-- RECORDS FOR PROCESSING follows --
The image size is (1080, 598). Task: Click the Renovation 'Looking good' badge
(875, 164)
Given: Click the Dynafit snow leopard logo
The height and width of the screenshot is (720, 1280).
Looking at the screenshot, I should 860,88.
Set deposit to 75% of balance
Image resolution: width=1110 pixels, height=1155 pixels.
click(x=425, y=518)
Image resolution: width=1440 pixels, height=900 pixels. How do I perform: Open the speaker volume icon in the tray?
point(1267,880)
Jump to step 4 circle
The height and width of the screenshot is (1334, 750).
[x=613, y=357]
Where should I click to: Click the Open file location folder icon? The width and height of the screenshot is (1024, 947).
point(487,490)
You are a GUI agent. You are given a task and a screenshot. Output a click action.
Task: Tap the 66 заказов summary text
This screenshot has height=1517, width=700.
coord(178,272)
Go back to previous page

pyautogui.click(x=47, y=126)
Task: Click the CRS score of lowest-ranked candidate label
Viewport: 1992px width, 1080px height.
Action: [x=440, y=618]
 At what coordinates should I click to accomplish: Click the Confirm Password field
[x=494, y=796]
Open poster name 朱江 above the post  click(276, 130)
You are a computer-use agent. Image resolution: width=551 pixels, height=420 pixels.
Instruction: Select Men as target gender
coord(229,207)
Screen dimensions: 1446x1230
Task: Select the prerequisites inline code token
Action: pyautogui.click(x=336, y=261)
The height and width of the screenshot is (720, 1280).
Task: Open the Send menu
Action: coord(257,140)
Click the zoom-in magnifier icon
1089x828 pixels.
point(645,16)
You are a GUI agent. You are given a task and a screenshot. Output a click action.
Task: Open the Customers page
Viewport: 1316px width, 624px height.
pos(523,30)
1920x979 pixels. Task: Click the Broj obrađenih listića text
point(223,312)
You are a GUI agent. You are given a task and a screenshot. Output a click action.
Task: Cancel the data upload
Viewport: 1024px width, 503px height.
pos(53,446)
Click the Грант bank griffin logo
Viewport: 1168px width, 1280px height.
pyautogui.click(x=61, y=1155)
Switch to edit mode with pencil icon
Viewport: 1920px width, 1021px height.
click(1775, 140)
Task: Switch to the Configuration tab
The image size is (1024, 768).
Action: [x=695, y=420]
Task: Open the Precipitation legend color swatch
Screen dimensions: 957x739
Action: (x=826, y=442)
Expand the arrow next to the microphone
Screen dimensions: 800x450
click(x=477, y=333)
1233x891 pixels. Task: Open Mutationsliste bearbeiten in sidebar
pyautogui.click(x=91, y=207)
-- RECORDS FOR PROCESSING concluded --
WHAT YOU SHOULD DO
Please restate the records in full, word for word.

SOLUTION TO THIS TASK
The image size is (1080, 598). Task: Click the Renovation 'Looking good' badge
(875, 164)
Given: Click the Dynafit snow leopard logo
The height and width of the screenshot is (720, 1280).
Looking at the screenshot, I should 860,88.
Set deposit to 75% of balance
Image resolution: width=1110 pixels, height=1155 pixels.
click(x=425, y=518)
Image resolution: width=1440 pixels, height=900 pixels. How do I perform: Open the speaker volume icon in the tray?
point(1267,880)
Jump to step 4 circle
The height and width of the screenshot is (1334, 750).
[x=613, y=357]
Where should I click to: Click the Open file location folder icon? The width and height of the screenshot is (1024, 947).
point(487,490)
You are a GUI agent. You are given a task and a screenshot. Output a click action.
Task: Tap the 66 заказов summary text
This screenshot has height=1517, width=700.
coord(178,272)
Go back to previous page

pyautogui.click(x=47, y=126)
Task: Click the CRS score of lowest-ranked candidate label
Viewport: 1992px width, 1080px height.
Action: [x=440, y=618]
 At what coordinates should I click to accomplish: Click the Confirm Password field
[x=494, y=796]
Open poster name 朱江 above the post  click(276, 130)
You are a computer-use agent. Image resolution: width=551 pixels, height=420 pixels.
Instruction: Select Men as target gender
coord(229,207)
Screen dimensions: 1446x1230
Task: Select the prerequisites inline code token
Action: pyautogui.click(x=336, y=261)
The height and width of the screenshot is (720, 1280).
Task: Open the Send menu
Action: coord(257,140)
Click the zoom-in magnifier icon
1089x828 pixels.
point(645,16)
You are a GUI agent. You are given a task and a screenshot. Output a click action.
Task: Open the Customers page
Viewport: 1316px width, 624px height.
pos(523,30)
1920x979 pixels. Task: Click the Broj obrađenih listića text
point(223,312)
You are a GUI agent. You are given a task and a screenshot. Output a click action.
Task: Cancel the data upload
Viewport: 1024px width, 503px height.
pos(53,446)
Click the Грант bank griffin logo
Viewport: 1168px width, 1280px height.
pyautogui.click(x=61, y=1155)
Switch to edit mode with pencil icon
Viewport: 1920px width, 1021px height.
click(1775, 140)
Task: Switch to the Configuration tab
The image size is (1024, 768).
Action: [x=695, y=420]
Task: Open the Precipitation legend color swatch
Screen dimensions: 957x739
Action: (x=826, y=442)
Expand the arrow next to the microphone
Screen dimensions: 800x450
click(x=477, y=333)
1233x891 pixels. Task: Open Mutationsliste bearbeiten in sidebar
pyautogui.click(x=91, y=207)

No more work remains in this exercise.